I was talking to a site consultant the other day and he related to me a story that, although I had not heard that particular one, I had heard many similar to it. I’m sure you have, too.
His story was about one of his clients, a major retail company that was looking for a place to locate a fairly sizeable distribution center. Retail being an industry with notoriously low profit margins, the company was looking to pay its employees as close to minimum wage as possible. Not all of its employees, of course, but the unskilled laborers for sure.
I’m sure most of you know where I’m going with this story.
When our consultant sent out his requests for information to a number of communities, more than half of them replied back that they weren’t interested in the project.
I wasn’t surprised. Over the past several years, particularly when the economy was robust and unemployment rates were down at the 2-3 percent level, I’ve had dozens of economic developers tell me basically the same thing. Where once they had actively pursued projects such as call centers, they now turned them away.
Their logic was simple. With unemployment at such low levels -- basically, all that was left were the hard-core unemployed and the unemployable -- economic developers could be “more choosy” about what type of jobs they brought to their community. Now that the unemployment monster had been tamed, they could focus on attracting “jobs with a future” in industries that paid well and also offered significant tax revenues.
After all, that’s a major part of the noble profession of economic development: to improve the standard of living of their community and their neighbors, as well as to provide a future for their neighbors’ children.
It made good sense to me, and we usually quickly dropped the subject and continued on with our round of golf.
What my site consultant friend said next, however, made even more sense and showed me how shallow my thinking had been.
“You can’t tell me that there aren’t people in those towns working at fast food restaurants who wouldn’t love to have a job in a large distribution center, with an opportunity for advancement,” he said, “AND earn a couple of bucks an hour more at the same time.”
Of course, he was right. Dead on target.
Sometimes we have a hard time remembering that, as economic developers, we represent the entire community, not just the upper half, or three-quarters, or 97 percent. For some people, $7 or $8 an hour is a great job, or certainly a lot better than they’re currently making. It’s a long jump from short-order cook to computer analyst or biotechnology research assistant.
Sometimes we focus too much on the big picture and forget about the micro level.
As a general rule, sure, when unemployment rates are below 4 percent, we can afford to elevate our sights a little higher than we would if the rate were, say, at 8 percent. But we also need to remember that the bottom end of the economic ladder is a category in and of itself, and it’s one that we need to put a good deal of thought and planning toward.
What do I mean, you might ask?
The American Dream is about believing in a brighter future. Ask yourself what you want to be doing in 10 years, and how you see yourself getting there? Is there a pathway, clear or otherwise, to get you there? Chances are, you’ll at least be able to visualize how, with a lot of hard work and a little bit of luck, you might achieve your goal.
The same is true for people who find themselves, for whatever reason -- immigrants, undereducated, etc. -- at the bottom end of the economic ladder. They, too, need a path up the economic ladder, even if it doesn’t wind up at the chairmanship of General Motors. The important thing is that the angle is going up, not down. That’s the tradition path into middle class.

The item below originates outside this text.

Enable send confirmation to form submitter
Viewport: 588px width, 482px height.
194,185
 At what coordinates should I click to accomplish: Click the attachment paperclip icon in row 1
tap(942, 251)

When I took my first economics course in college, our economy was considered to be at full employment when the unemployment rate fell to 5 percent. That final 5 percent was considered to be unemployable for one reason or another. Welfare reform and a bustling economy drove that number down to 2 percent and below in many metro areas during the late 1990s.

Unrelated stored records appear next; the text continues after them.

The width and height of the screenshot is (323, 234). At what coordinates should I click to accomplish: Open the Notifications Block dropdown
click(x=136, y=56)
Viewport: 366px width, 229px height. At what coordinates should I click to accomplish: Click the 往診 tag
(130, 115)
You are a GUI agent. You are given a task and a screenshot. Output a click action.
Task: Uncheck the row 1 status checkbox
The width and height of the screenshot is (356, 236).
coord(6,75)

What employers found is that many of these people, at least initially, lacked the work ethic skills necessary to hold a job. For many, the concept of showing up for work every day at the prescribed time and place was as alien as quantum physics is for the rest of us. Still, it’s a concept that is perfectly learnable. If you doubt it, just look at what the armed services have done, and continue to do, for upward mobility in this country over the last several generations.
As economic development professionals for your community, you have a responsibility to serve all of your constituents, not just the majority. So, next time a consultant comes to you with a project that involves pay rates at the $20,000 a year level, at least give it a second thought.
There are still some people down at the bottom end of the economic ladder who would consider those to be great jobs.